C'è chi serenamente (o stoicamente) l'accetta, questa accetta, vedi Robbie McEwen e Graeme Brown, che nella tappa dell'Etna hanno desolatamente accumulato un'ora di ritardo e si può dire che siano giunti al traguardo quando gli operai stavano già smontando palchi e transenne, giusto in tempo per risalire sul bus della squadra e andarsene via, messi fuori dalla corsa.

C'è chi invece s'arrangia, o meglio s'arrabatta, e se trova un aiutino strada facendo non se lo lascia sfuggire, sia esso una spintarella da parte di uno spettatore (o più spintarelle, preferibilmente), o - peggio - un vero e proprio traino dall'ammiraglia.

Belletti non le ha certo mandate a dire, riportiamo qui il suo post che è stato quantomeno profetico: «Uno si fa il culo tutto il giorno per arrivare all'arrivo e poi gente come Cavendish e non solo... altri "velocisti" italiani! che erano a un'ora di distanza quasi rientra sul mio gruppetto attaccato all'ammiraglia e resta in corsa.... E magari vincono i prossimi arrivi in volata.... Vergognatevi!». Parole che risalgono a domenica sera, e che oggi tornano di stretta attualità, perché, se si possono fare diverse illazioni sui velocisti (tra virgolette, li mette Manuel) italiani (c'è chi adombra addirittura un malumore interno alla Colnago nei confronti di Modolo: solo lui e Napolitano erano gli sprinter presenti nel gruppetto a cui fa riferimento Belletti), l'accusa è invece definitamente circostanziata almeno per quanto riguarda il nome lanciato dal veloce romagnolo, quello di Cavendish.

Che guarda caso, due giorni dopo l'aiuto illecito contestato da Belletti, è andato a vincere a Teramo, centrando il primo successo in questo Giro (se non contiamo la cronosquadre), e terzo dell'anno.
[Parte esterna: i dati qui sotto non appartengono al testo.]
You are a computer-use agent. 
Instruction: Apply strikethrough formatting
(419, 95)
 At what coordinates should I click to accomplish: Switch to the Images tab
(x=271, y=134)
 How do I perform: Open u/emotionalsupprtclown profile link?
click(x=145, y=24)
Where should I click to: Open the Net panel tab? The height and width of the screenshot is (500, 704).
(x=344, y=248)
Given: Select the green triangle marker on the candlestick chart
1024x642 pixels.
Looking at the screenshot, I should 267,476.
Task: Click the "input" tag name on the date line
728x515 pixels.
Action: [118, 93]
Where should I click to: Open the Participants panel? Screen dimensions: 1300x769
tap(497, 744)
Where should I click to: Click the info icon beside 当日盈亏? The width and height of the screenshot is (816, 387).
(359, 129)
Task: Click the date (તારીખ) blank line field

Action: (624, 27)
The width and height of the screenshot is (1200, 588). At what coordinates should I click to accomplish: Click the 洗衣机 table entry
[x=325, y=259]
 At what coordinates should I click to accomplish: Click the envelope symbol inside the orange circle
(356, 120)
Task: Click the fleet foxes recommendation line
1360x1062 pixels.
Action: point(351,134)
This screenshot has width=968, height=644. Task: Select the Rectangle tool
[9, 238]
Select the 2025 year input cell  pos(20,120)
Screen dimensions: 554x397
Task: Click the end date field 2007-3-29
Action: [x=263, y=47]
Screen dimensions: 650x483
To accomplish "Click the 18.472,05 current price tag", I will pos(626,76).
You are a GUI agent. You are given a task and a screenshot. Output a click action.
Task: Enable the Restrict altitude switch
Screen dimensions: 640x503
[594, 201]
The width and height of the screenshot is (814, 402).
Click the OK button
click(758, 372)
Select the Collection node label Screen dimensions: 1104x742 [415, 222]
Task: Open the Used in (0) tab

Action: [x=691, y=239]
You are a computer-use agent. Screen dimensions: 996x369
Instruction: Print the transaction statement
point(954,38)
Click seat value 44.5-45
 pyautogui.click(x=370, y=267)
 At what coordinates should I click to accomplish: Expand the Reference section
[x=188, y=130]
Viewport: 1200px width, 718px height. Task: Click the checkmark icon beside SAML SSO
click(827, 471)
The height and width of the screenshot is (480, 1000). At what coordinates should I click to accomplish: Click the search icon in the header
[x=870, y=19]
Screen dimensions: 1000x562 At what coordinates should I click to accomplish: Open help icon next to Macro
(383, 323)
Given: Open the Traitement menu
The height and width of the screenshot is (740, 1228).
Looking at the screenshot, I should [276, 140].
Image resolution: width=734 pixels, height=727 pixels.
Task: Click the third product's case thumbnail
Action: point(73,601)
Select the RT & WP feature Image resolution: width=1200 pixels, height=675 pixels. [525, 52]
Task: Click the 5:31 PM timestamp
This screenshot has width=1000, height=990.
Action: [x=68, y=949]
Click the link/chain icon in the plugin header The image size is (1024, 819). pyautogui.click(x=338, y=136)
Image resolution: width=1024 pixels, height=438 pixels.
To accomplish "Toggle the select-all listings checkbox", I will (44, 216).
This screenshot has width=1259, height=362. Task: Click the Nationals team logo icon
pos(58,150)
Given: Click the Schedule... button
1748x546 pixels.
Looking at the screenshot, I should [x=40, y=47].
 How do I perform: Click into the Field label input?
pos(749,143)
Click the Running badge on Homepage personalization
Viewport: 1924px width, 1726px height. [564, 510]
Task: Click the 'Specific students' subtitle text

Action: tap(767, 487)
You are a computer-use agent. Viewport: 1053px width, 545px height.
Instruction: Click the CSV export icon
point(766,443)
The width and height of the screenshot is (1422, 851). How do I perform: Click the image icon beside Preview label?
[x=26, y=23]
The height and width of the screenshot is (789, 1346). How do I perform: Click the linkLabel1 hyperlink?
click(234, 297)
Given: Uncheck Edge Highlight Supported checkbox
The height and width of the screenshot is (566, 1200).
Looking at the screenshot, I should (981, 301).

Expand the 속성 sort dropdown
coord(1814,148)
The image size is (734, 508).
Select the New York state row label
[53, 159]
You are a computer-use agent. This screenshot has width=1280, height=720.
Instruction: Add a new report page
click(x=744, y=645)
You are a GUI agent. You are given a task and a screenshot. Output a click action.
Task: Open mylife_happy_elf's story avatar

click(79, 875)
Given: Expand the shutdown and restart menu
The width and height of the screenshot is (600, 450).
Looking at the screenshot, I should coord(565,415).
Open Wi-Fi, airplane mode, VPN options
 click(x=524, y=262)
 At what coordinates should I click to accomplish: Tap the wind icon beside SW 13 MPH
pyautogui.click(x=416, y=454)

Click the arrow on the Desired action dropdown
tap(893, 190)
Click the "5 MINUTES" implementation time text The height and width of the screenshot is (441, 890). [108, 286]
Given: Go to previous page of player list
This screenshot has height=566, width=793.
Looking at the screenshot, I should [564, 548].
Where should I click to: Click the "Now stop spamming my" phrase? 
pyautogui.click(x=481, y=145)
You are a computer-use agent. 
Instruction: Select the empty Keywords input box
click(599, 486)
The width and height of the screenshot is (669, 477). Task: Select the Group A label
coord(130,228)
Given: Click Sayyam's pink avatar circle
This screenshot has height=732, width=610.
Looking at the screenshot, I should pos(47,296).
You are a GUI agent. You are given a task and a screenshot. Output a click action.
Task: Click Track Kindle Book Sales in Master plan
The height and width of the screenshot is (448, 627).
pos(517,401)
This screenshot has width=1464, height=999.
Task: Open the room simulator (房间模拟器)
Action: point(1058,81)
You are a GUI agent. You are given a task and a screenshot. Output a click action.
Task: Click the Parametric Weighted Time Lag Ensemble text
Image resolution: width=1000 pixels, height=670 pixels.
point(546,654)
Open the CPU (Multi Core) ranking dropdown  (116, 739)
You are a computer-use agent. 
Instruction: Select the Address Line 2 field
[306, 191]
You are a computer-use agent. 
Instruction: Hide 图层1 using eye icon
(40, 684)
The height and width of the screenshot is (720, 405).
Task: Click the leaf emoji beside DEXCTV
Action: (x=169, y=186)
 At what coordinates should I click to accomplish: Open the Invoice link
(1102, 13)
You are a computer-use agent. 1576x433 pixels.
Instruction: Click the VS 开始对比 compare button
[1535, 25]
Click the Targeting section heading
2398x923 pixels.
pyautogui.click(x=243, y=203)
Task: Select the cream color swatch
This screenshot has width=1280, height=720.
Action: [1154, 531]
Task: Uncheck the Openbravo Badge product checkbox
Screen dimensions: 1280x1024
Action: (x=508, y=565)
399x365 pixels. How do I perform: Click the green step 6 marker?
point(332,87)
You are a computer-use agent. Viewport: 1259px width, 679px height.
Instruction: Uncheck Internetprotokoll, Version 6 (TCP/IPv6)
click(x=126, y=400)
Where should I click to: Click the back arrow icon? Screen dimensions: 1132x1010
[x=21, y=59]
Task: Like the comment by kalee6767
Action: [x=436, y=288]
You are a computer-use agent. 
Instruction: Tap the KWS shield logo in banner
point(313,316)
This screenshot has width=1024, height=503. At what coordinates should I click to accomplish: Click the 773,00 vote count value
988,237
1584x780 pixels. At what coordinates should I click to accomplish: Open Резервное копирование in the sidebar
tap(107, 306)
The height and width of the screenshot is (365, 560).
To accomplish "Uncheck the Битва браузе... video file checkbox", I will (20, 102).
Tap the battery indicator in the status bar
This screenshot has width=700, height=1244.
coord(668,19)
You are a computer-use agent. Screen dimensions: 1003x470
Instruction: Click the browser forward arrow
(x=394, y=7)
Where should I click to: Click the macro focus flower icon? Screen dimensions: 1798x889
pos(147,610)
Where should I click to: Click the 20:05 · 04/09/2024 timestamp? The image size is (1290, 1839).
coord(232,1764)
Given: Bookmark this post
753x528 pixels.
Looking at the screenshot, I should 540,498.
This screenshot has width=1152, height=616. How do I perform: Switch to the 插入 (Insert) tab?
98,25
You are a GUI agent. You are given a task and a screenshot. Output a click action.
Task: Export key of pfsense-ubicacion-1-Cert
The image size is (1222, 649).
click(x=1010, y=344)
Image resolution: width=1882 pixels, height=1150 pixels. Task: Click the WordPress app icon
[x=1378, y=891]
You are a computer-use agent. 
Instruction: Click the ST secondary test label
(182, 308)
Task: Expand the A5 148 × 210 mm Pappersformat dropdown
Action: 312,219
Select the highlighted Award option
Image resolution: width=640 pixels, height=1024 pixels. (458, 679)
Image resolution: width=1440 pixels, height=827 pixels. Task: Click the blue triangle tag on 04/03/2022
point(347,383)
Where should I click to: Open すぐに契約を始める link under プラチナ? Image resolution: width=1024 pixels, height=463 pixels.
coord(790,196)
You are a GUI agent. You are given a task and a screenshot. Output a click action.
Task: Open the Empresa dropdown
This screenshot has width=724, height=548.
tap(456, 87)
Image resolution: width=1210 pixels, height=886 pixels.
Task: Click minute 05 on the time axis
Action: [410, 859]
In effetti va detto che spesso i giudici chiudono un occhio in caso di frazioni montanare particolarmente dure, ma questa clemenza si applica in genere quando l'atto "fuorilegge" consiste nelle spinte da parte dei tifosi. Qui, se si parla di traino dall'ammiraglia, la giuria ha dovuto chiuderli tutti e due, gli occhi, per non prendere alcun provvedimento.

Ci sta che comunque i giudici non abbiano effettivamente visto, ma se si parla di una differenza prestazionale di oltre mezz'ora (il distacco tra il gruppetto di Cavendish e i fanalini di coda McEwen e Brown), questi aiuti devono essere stati parecchio sostanziosi. Il gruppo, comunque, due giorni dopo si trincera proprio dietro alla mancata sanzione da parte della giuria («Se loro non hanno visto, io non posso dire niente» è stata una frase ricorrente), e Petacchi ha fatto il saggio, appellandosi alla coscienza di Mark: «Se ha fatto la volata, significa che non aveva niente di cui vergognarsi», ha dichiarato ai microfoni della Rai lo spezzino, battuto dal rivale (e pure da Ventoso) sul traguardo della decima tappa.

Il problema però resta. Non tanto per quanto riguarda questo Giro: vogliamo proprio vedere quante ruote veloci saranno ancora in gruppo venerdì; e comunque quelle che ci saranno restate avranno dimostrato, non ritirandosi dopo la tappa di Ravenna, di voler onorare la corsa, e quindi magari non saranno tra quelli che s'attaccheranno a un'ammiraglia. Il problema riguarda un discorso più generale, ovvero che se comportamenti scorretti non vengono sanzionati negativamente, magari la moda si diffonde.

Non sia intesa questa riflessione come una crociata contro Cavendish, per carità, ci mancherebbe altro. Curioso però che, proprio pochi giorni dopo essersi lamentato perché, a suo dire, i giudici lo puniscono a ogni minima infrazione, Mark sia scampato a un fallo così grave. Un po' come succede nel calcio italiano: appena un presidente o un allenatore alzano la voce per contestare l'operato degli arbitri e si dichiarano vittime dei ripetuti errori dei direttori di gara, ecco che la domenica successiva arriva un rigorino riparatore... Tra tutte le derive del ciclismo, quest'altra per favore risparmiatecela.